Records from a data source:
----------------

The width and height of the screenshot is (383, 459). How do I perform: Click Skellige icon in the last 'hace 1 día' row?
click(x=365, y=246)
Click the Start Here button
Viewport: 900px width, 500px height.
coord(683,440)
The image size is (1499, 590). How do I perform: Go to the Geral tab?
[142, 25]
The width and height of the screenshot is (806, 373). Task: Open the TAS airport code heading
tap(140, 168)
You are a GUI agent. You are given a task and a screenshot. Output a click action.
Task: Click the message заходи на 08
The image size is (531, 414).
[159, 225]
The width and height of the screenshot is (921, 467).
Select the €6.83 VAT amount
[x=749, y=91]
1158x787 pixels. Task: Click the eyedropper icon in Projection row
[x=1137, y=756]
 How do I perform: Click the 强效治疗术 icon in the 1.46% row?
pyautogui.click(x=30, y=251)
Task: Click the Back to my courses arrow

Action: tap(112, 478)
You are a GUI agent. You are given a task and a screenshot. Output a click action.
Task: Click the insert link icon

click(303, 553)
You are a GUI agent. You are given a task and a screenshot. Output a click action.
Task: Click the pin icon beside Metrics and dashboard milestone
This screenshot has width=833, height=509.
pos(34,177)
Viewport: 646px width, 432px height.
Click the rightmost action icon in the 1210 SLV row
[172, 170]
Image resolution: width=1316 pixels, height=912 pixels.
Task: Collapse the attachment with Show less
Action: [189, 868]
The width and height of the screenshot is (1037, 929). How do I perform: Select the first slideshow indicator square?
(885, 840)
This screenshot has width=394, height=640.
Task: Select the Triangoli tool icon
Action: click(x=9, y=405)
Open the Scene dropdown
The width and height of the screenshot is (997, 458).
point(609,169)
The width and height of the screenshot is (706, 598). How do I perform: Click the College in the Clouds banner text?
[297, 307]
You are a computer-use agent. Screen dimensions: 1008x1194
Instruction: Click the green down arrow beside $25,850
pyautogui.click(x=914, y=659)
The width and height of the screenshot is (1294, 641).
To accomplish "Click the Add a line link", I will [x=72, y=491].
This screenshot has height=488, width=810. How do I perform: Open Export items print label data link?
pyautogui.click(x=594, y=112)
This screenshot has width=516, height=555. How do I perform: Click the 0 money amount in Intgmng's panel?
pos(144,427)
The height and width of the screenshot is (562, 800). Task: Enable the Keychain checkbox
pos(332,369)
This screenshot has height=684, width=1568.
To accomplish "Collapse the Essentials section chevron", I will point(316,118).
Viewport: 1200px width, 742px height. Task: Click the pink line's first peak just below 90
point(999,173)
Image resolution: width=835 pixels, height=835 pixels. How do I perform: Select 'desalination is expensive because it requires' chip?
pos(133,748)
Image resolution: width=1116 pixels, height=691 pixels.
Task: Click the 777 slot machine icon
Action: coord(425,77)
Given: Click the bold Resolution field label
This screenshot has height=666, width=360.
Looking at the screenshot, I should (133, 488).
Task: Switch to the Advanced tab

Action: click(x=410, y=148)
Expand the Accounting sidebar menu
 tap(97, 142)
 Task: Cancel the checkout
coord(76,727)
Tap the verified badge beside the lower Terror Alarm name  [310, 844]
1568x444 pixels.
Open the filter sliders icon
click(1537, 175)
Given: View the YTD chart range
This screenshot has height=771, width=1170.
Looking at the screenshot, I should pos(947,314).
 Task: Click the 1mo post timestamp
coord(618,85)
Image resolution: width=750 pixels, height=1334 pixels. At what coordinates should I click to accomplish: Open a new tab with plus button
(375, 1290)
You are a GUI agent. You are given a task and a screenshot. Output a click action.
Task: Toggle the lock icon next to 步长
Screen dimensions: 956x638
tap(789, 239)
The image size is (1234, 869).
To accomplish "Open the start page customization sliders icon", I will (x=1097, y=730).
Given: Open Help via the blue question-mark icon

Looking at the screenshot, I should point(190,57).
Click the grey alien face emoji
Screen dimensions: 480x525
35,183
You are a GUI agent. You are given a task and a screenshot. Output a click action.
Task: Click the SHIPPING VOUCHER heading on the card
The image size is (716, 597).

----------------

PROBLEM TO SOLVE
Respond with only the number of lines in the records that include the word "will".

ANSWER TO THIS PROBLEM
3